Start at the line with "The height and" and print every line through the end of the material below. Keep it exact and free of pictures.

> **Records shown**:
-=-=-=-=-
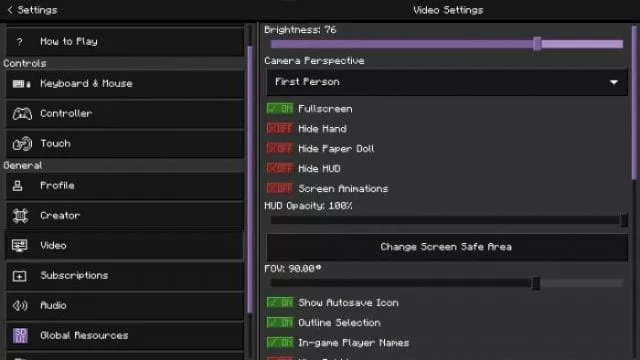Viewport: 640px width, 360px height.
Task: Turn off the Fullscreen toggle
Action: [280, 109]
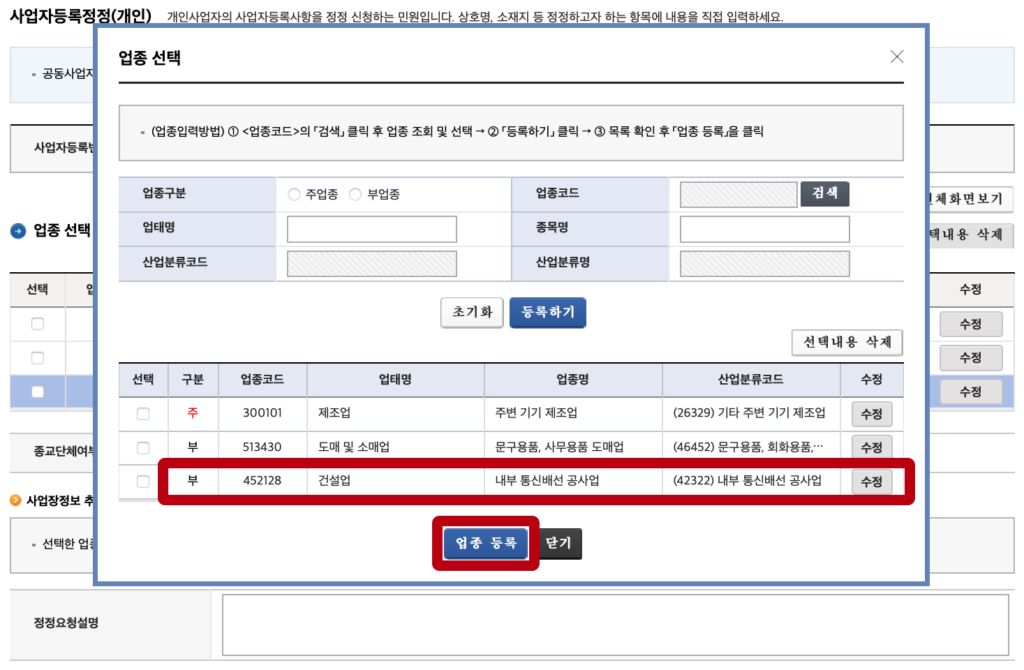Close the 업종 선택 dialog with X
This screenshot has width=1024, height=670.
click(x=897, y=57)
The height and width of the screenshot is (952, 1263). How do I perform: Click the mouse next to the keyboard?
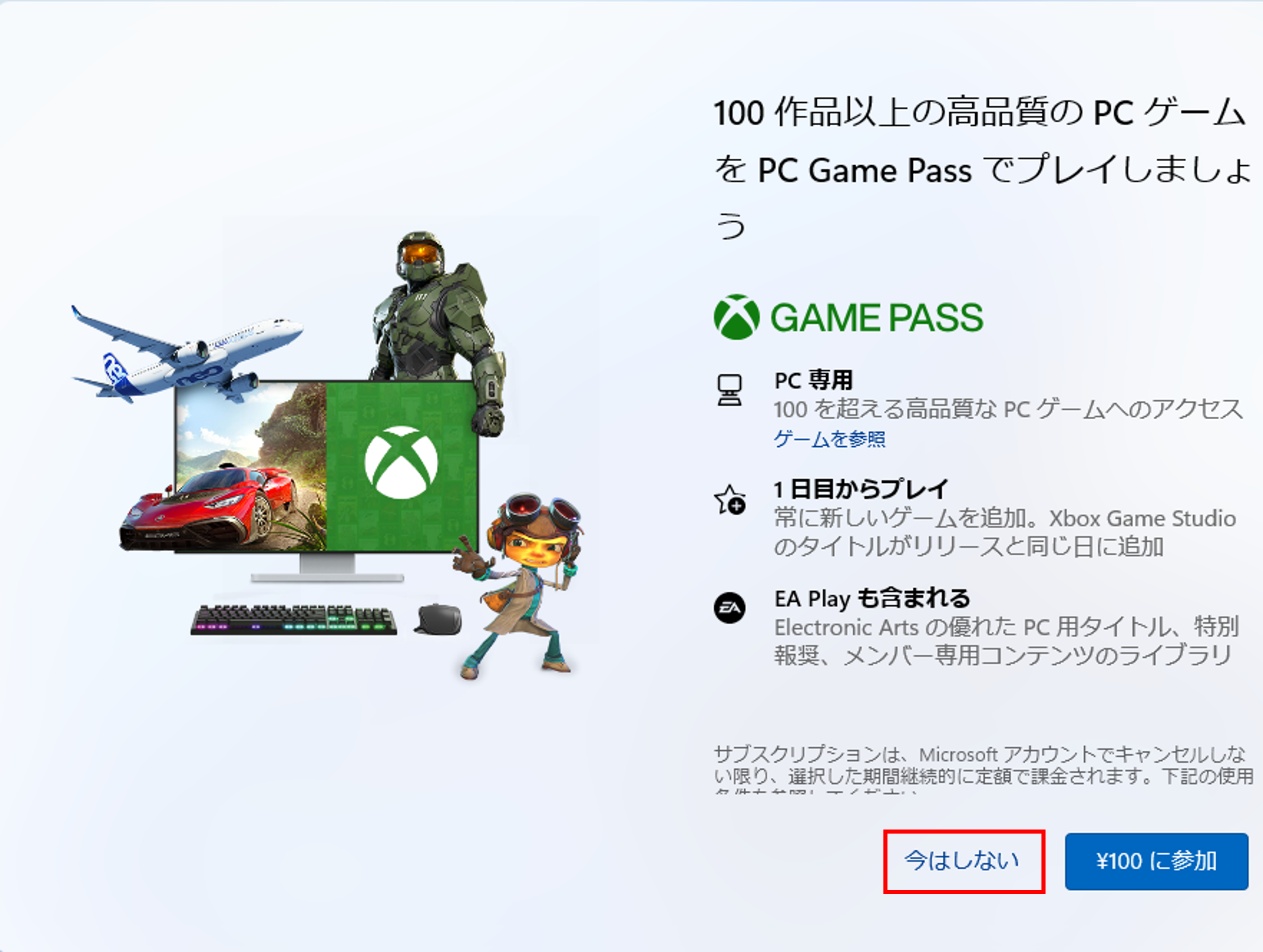438,619
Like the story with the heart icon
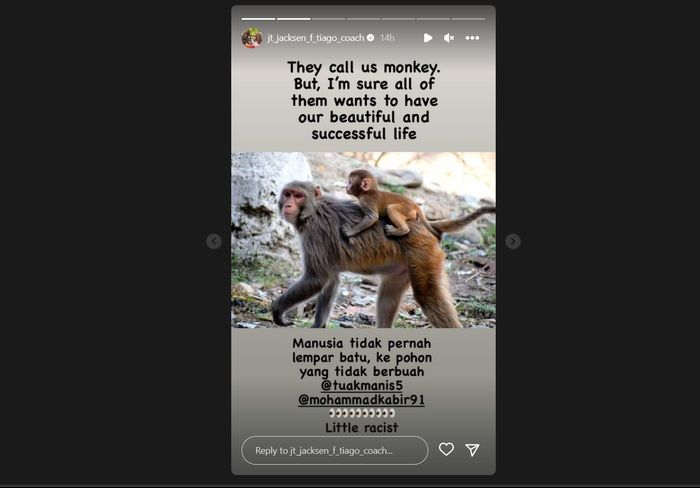The width and height of the screenshot is (700, 488). pyautogui.click(x=446, y=449)
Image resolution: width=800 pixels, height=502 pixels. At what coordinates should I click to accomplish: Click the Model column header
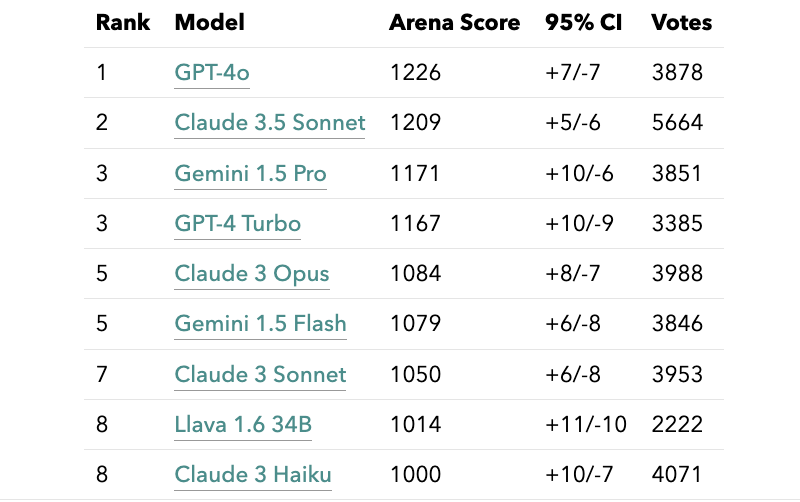(209, 22)
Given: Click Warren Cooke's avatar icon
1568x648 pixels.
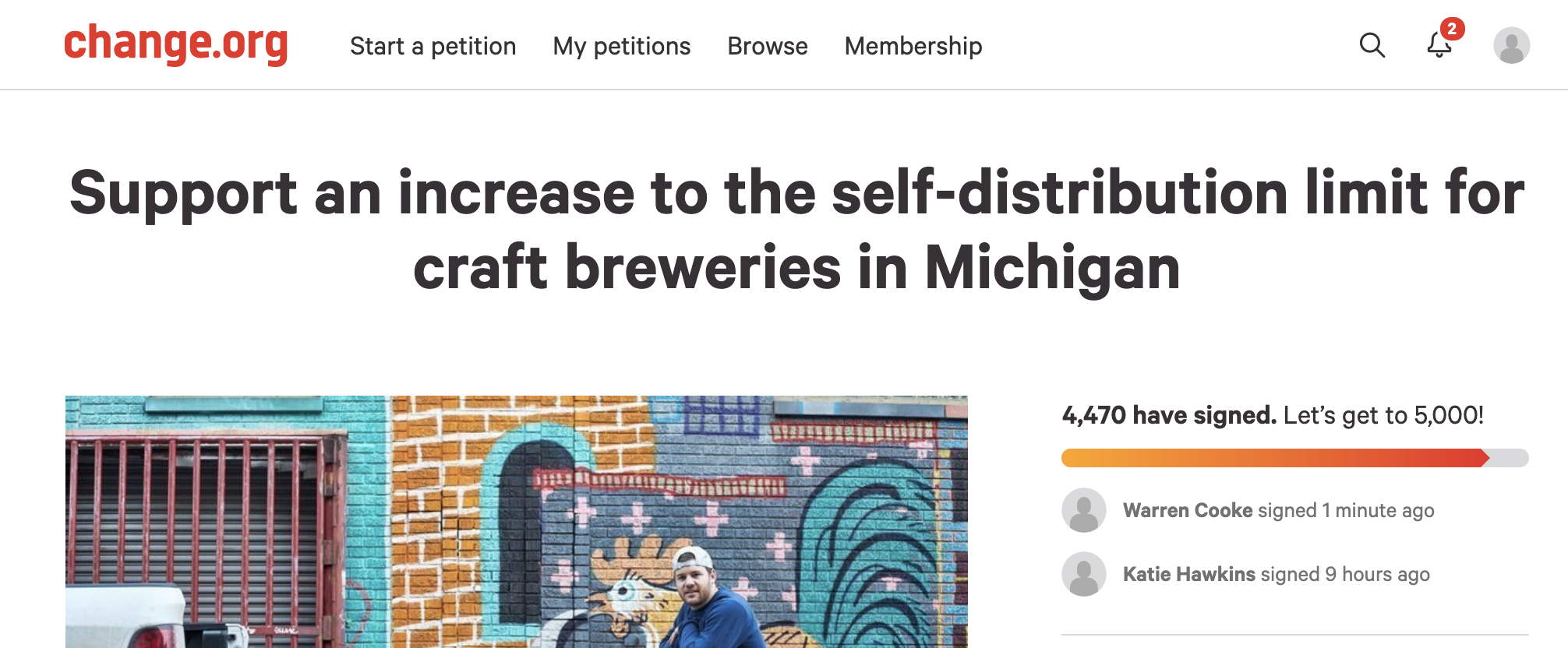Looking at the screenshot, I should [1084, 510].
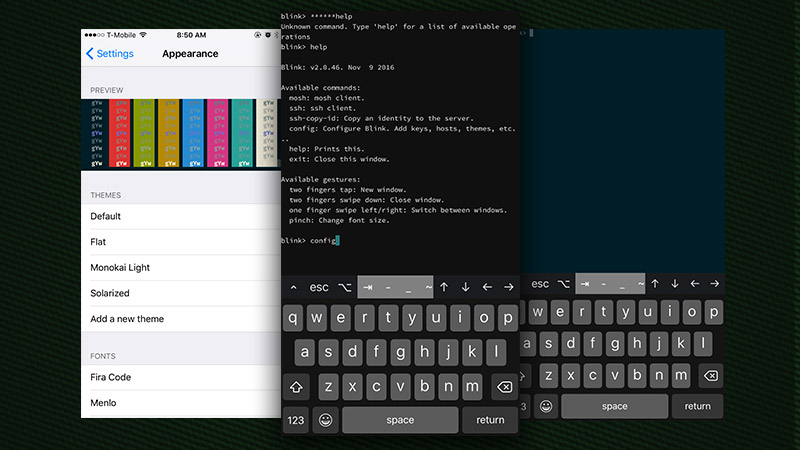The width and height of the screenshot is (800, 450).
Task: Tap the red color preview swatch
Action: [120, 133]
-=-=-=-=-
> **Finished exercise**:
The height and width of the screenshot is (952, 1263). How do I perform: Click the mouse next to the keyboard?
438,619
Like the story with the heart icon
The width and height of the screenshot is (700, 488). pyautogui.click(x=446, y=449)
Image resolution: width=800 pixels, height=502 pixels. At what coordinates should I click to accomplish: Click the Model column header
(209, 22)
Given: Click Warren Cooke's avatar icon
1568x648 pixels.
Looking at the screenshot, I should [1084, 510].
The width and height of the screenshot is (800, 450).
Task: Tap the red color preview swatch
Action: [120, 133]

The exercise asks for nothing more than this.